We will search for articles published in eligible journals between January 1, 2020 and June 30, 2020 (inclusive). For journals in which no eligible articles on intervention research can be found between January 1, 2020 and June 30, 2020, we will search articles published between July 1, 2019 and December 31, 2019. For the purpose of this study, we will consider the date of publication to be the issue to which each article was assigned rather than other dates associated with articles such as the date of acceptance or the date of publication online ahead of print. For example, an article published online ahead of print in December 2019 and appearing in a January 2020 issue would be eligible, while an article published online ahead of print in June 2020 and appearing in the July 2020 issue would be ineligible.

Two trained, independent graduate research assistants will screen the titles and abstracts of potentially eligible articles, and they will enter citation information (i.e., volume number, issue number, first page number, and DOI) using a Research Electronic Data Capture (REDCap) form (See Additional file 1). All articles identified by either graduate research assistant will be retrieved for full-text review. A principal investigator will then review full-texts and identify one eligible article per journal (Additional file 2). Questions about inclusion will be resolved through discussion with the other principal investigator.

For our study of approximately 345 influential journals, we aim to include articles reporting “social intervention research.” We define “social intervention research” as studies evaluating the effectiveness of deliberate actions intended to modify processes and systems that are social and behavioral in nature (such as cognitions, emotions, norms, relationships, and environments) and are hypothesized to improve health or social outcomes [17]. If no social intervention research articles are found, we will look for an article describing other quantitative research to which TOP would be applicable (e.g., randomized and non-randomized studies designed to understand basic social or behavioral processes). We will exclude studies that are qualitative only, and we will exclude reports that do not include the results of evaluations (e.g., protocols, reports describing the baseline characteristics of participants in an evaluation, case studies, systematic reviews and meta-analyses). We will exclude studies that evaluate medical interventions, including studies that compare social and behavioral interventions with drugs (including nicotine replacement and electronic cigarettes), biologics, medical devices, nutritional supplements, and surgeries.
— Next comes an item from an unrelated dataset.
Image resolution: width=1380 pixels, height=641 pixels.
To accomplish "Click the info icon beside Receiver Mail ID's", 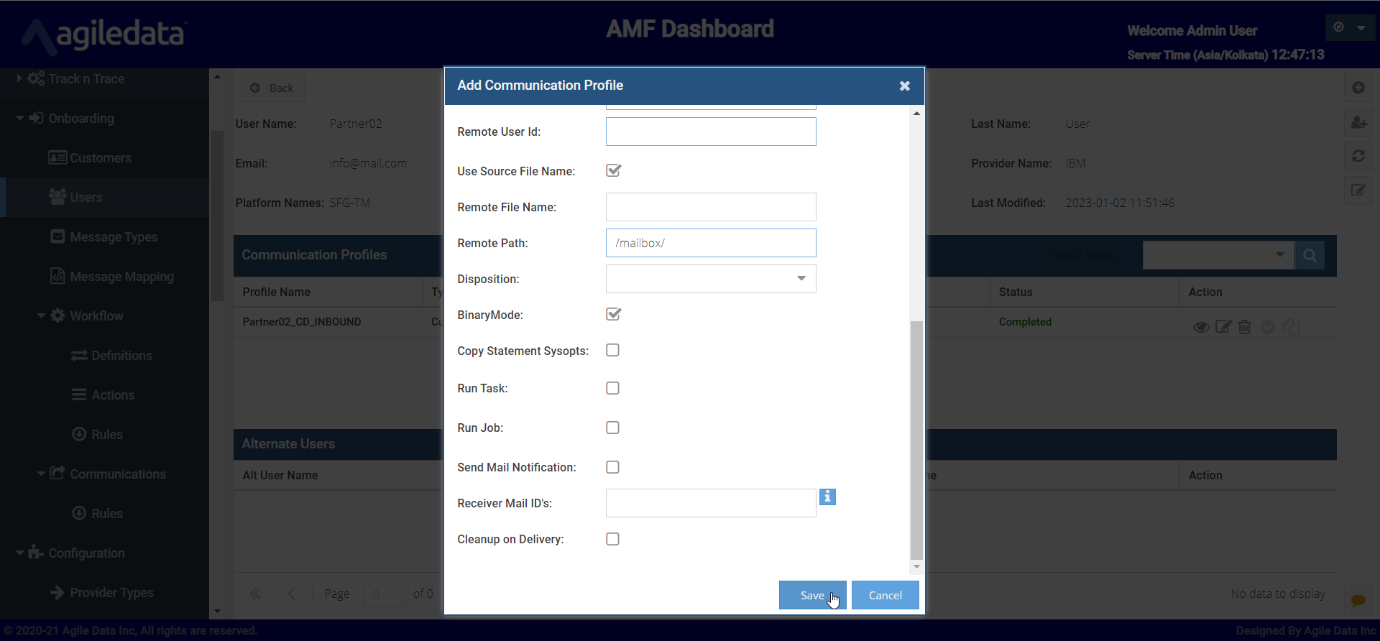I will [827, 496].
Data collection: journal characteristics

We will collect descriptive information about each journal from Journal Citation Reports, 2019 [18], including: Web of Science Categories [19], Publisher, Rank in Category, Impact Factor, 5-year Impact Factor, and Article Influence Score. We will use the COS database [20] to identify whether a journal is recognized by COS as a TOP signatory.

Data collection: instruments for rating policies, procedures, and practices

To develop each rating instrument, the principal investigators drafted a list of questions organized by standards in the TOP Guidelines [8, 21]. To promote their reproducibility and scalability, each instrument includes factual “Yes/No” questions and detailed instructions. We will use REDCap to rate journal policies and procedures, and EPPI-Reviewer to rate journal practices. To promote efficiency and to ensure consistency of the data, the instruments will use skip logic; all raters will rate a minimum set of items, and raters may rate additional items depending on their answers. Raters will not be masked to journal names.

The principal investigators sought feedback about each preliminary rating instrument from colleagues at the COS. Next, the principal investigators trained the graduate research assistants by introducing the project aims, answering general questions about transparency and openness, and discussing each item on the preliminary instruments. The principal investigators then selected a small number of journal policies, procedures, and published articles to be rated by multiple graduate research assistants for pilot testing.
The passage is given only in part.